Two national titles, an Olympic gold medal, six Final Fours, 18 Pac-10 championships, three national coach of the year awards and a spot in the women's basketball Hall of Fame prompts Cal coach Joanne Boyle to ask, "Can I use the word 'Legend?'"
VanDerveer is one win away from 800 in her coaching career, a milestone she could reach Thursday night on the road against No. 24 DePaul.
"It means I'm old," the 57-year-old VanDerveer cracked.
She would become the fifth women's basketball coach in history to reach that milestone, joining Summitt, Texas' Jody Conradt, Rutgers' C. Vivian Stringer and North Carolina's Sylvia Hatchell. Barbara Stevens, who coaches at Division II Bentley, sits at 799 wins, her team taking the court again on Dec. 19. Still, it's an exclusive club.
Auriemma is more than a season away at 744 wins. VanDerveer has become Auriemma's chief foil of the last few years. Stanford was the last team to beat Connecticut in the 2008 national semifinals. The two teams met in last year's national championship game. And the Dec. 30 matchup between the two teams at Maples Pavilion is viewed by many as the game that could end Connecticut's record-breaking win streak. Stanford and Connecticut have each appeared in the last three Final Fours.
"I have always thought she's at the very top of a group of coaches that have coached women's basketball," Auriemma said. "To go through that run in the early 1990's where they were the dominant program in the country, in my opinion, and then to regroup like all of us do and come back again, it's a sign of longevity, a sign of greatness."
Four years after she arrived at Stanford in 1986, VanDerveer led Stanford to NCAA titles in 1990 and then again 1992. The program reached three more Final Fours from 1993 through 1997.
In the middle of it all, VanDerveer walked away from the program for a year to coach the U.S. Olympic team. You could call it a successful sabbatical. The American team, perhaps the best assembled in the history of the sport, posted an 80-0 record over that year and won the Olympic gold medal in Atlanta in 1996. It was a seminal moment in the game, one that led to the formation of two professional leagues -- the ABL, which ultimately folded, and the WNBA, which still survives.

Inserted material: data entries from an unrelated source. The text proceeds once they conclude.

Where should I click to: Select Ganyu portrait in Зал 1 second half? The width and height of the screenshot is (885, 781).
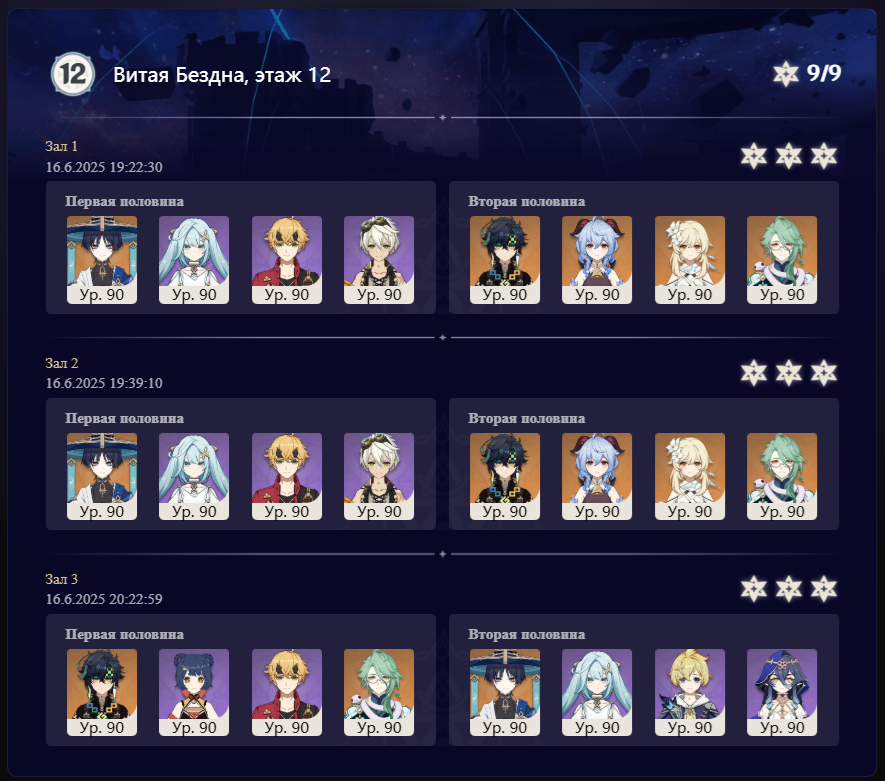(597, 260)
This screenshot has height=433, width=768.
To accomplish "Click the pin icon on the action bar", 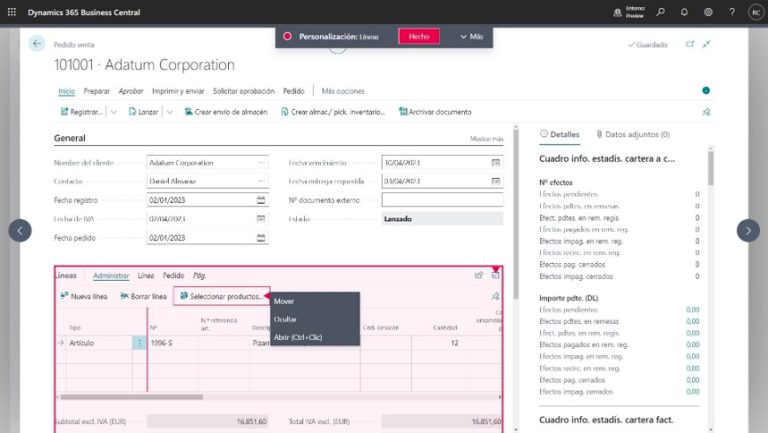I will point(707,112).
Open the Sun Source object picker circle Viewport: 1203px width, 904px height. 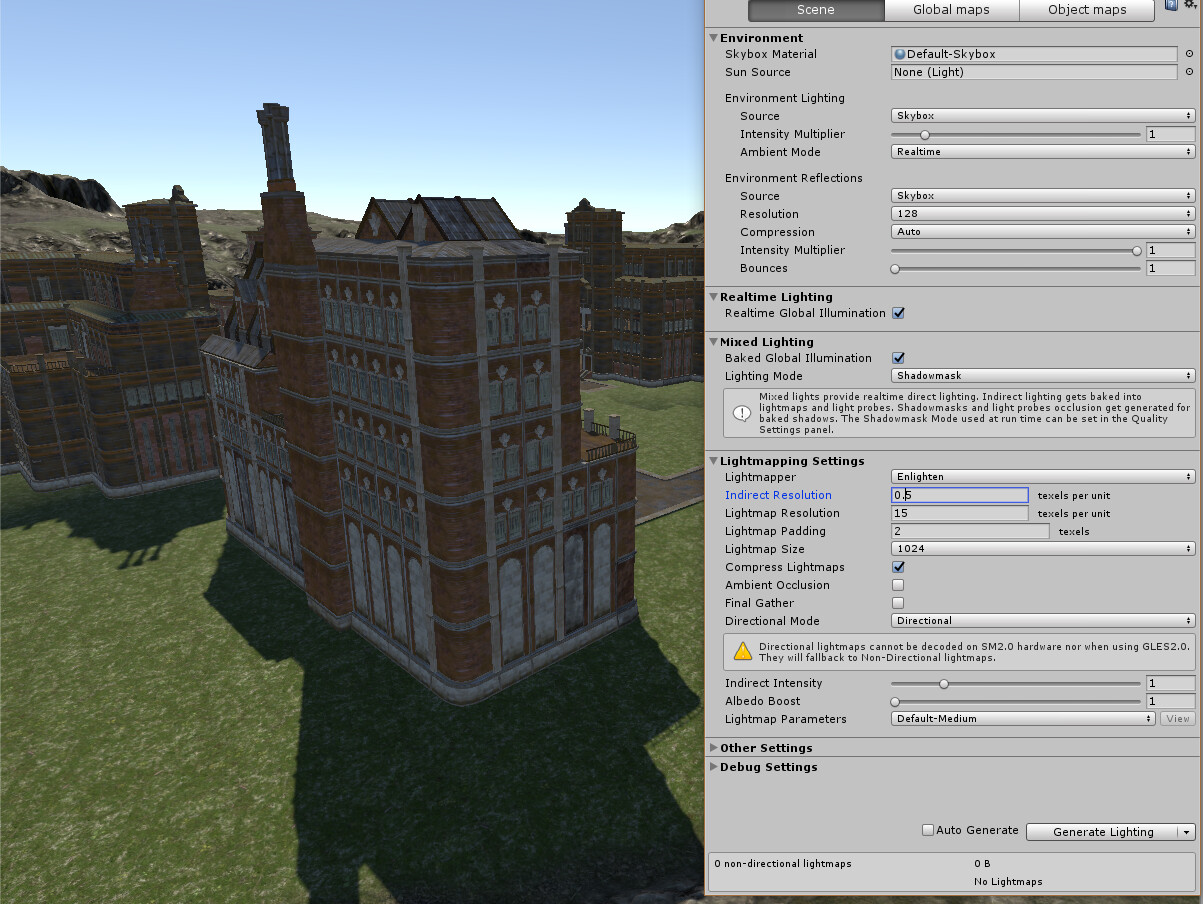[x=1190, y=72]
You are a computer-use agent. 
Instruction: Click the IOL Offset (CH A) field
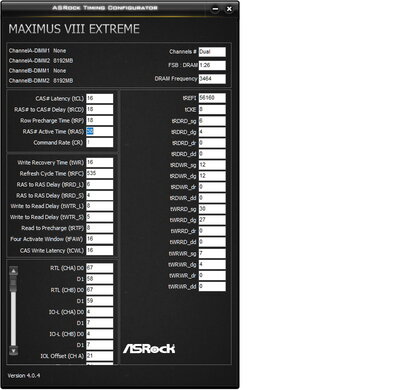[100, 356]
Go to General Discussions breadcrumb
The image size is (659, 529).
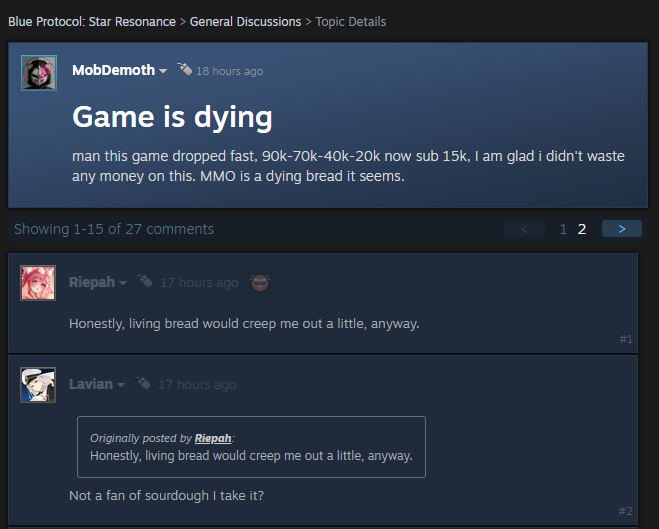245,21
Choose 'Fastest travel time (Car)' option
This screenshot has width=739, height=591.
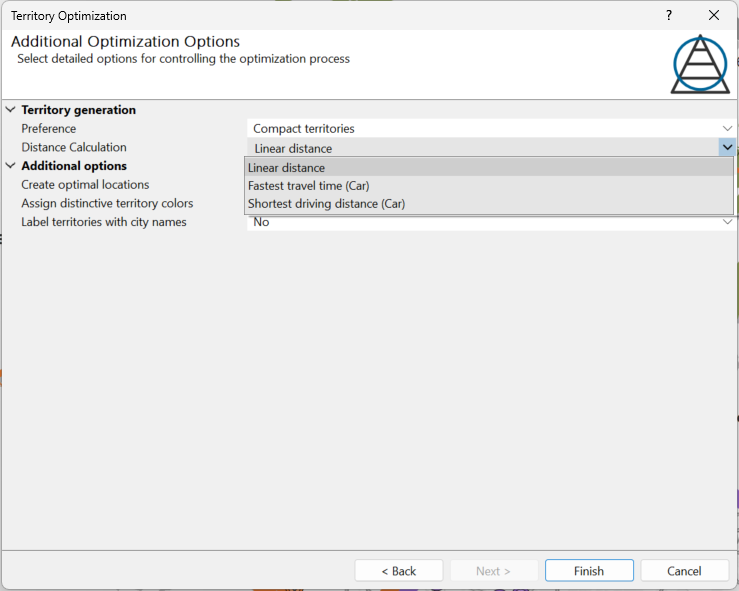(308, 186)
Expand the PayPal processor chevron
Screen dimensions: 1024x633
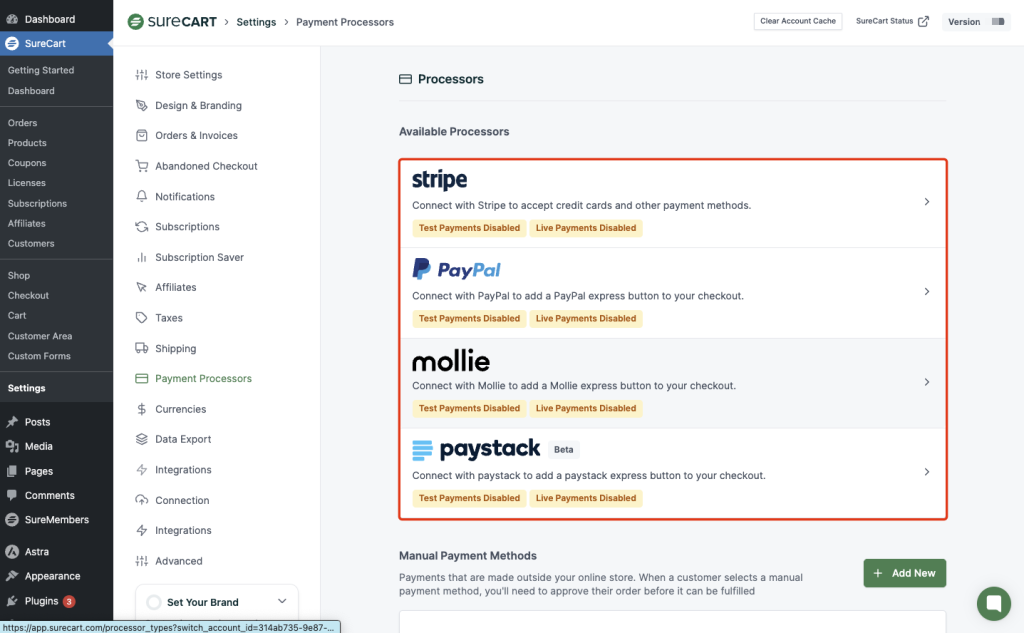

But her year away from Stanford exacted a cost. The Cardinal lost recruiting momentum, lost an infamous first-round NCAA game against Harvard in 1998, and some of their luster.
Between 1997 and 2008, there would be no Final Fours at Stanford. Connecticut and Tennessee took turns dominating the women's game, while VanDerveer's program tried to catch back up to the front of the pack.
"She's an icon," said Texas coach Gail Goestenkors, who took her former program, Duke, to three Final Fours, but has been unable to duplicate that success yet with the Longhorns. "I'm trying to figure it out myself. Having gone to Final Fours, it becomes an expectation. And to begin again, sometimes it's frustrating. There must a be a tremendous satisfaction for her to be in that position again. That's where I'm striving to go as well."
VanDerveer began her coaching career at home in upstate New York, home following her 1975 graduation from Indiana, where she'd spend her days studying Bobby Knight's practices every day. She was a basketball junkie who didn't have many of her own opportunities to play in the pre-TItle IX days. She loved the game, but she was planning to go to law school.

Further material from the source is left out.